Nezihe Viranyalı (1925 – 22 December 2004) was one of the first Turkish female aviators. She was trained by Sabiha Gökçen, Turkey's first female pilot.

==Biography==
Born in Vidin, Bulgaria of Turkish descent, she immigrated to Turkey as she was impressed by the Turkish female pilot Sabiha Gökçen's flight tour around the Balkan countries and the air show at Sofia in 1938. At the age of sixteen, she enrolled at the flight school Türkkușu (literally Turkishbird) of the Turkish Aeronautical Association, where Sabiha Gökçen was a trainer. Nezihe Viranyalı learned skydiving first, and later obtained her pilot license for gliders and airplanes. She was the last of the four female aviators trained by Sabiha Gökçen, the others being Edibe Subaşı, Yıldız Uçman, and Sahavet Karapas. She herself trained hundreds of aviators at the Türkkușu Flight School.

In 1955, she took part as a skydiver at the international air shows held in the Netherlands and Germany. Invited by the American pilot Jacqueline Cochran, she went to the United States to attend a course on civil aviation at the University of Tennessee on a scholarship. In 1956, Nezihe Viranyalı displayed her flying skills at an air show in Baghdad, Iraq.

In her career, she parachuted more than 100 times, had more than 180 hours of flight time on gliders and more than 2,800 hours on airplanes. Nezihe Viranyalı retired from her position as an instructor from the Türkkușu Flight School.

She is quoted as saying"If you’ve made a good landing, it’s impossible to recapture that joy again on another day. The emotions you experience as you bring your aircraft to the parking place and turn off the engine are nothing less than what great conquerors feel when they storm the gates of a fortress. And you have the right to feel that way. You too are a conqueror, who has just conquered the skies..."

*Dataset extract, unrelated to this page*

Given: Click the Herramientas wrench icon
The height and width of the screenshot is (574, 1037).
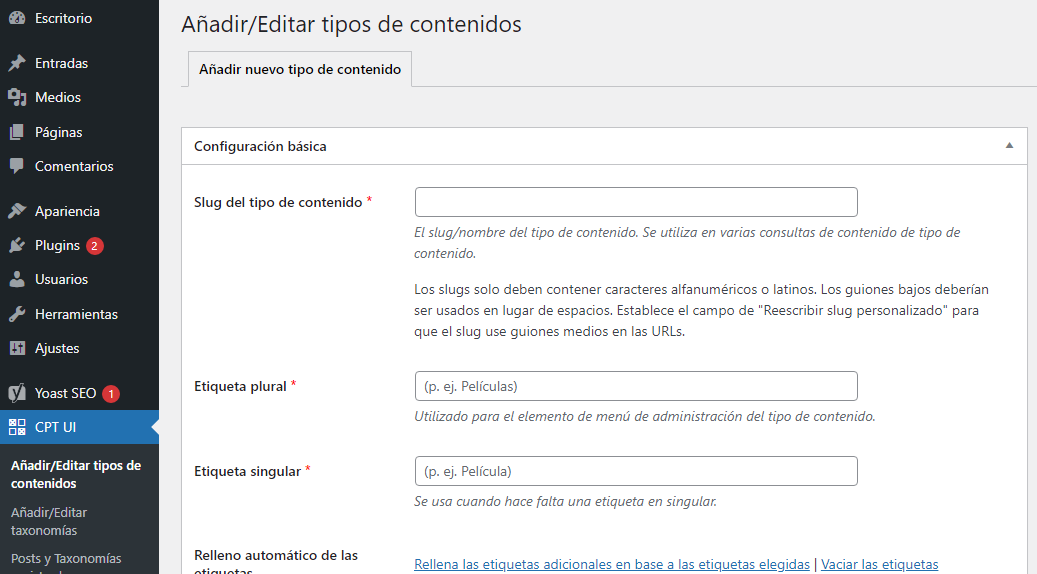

Stuart Kline's exhaustive work Türk Havacılık Kronolojisi / A Chronicle of Turkish Aviation mentions her with pictures.

==Private life==
In the 1940s, she was one of the few women in Ankara to own an automobile. She enjoyed ice skating and playing the accordion. Besides Bulgarian and Russian, she was also fluent in English and German.

Never married, she spent her last years in a retirement home at Maltepe, Istanbul. One of her legs was amputated because of gangrene following surgery on a fractured foot and shoulder bone.

Nezihe Viranyalı died of colon cancer at a hospital in Göztepe, Istanbul on 22 December 2004. She was buried at the Karacaahmet Cemetery.

==Honors==
In 2004, she was honored with the award "The Successful Turkish Woman" by the newspaper Dünya Gazetesi.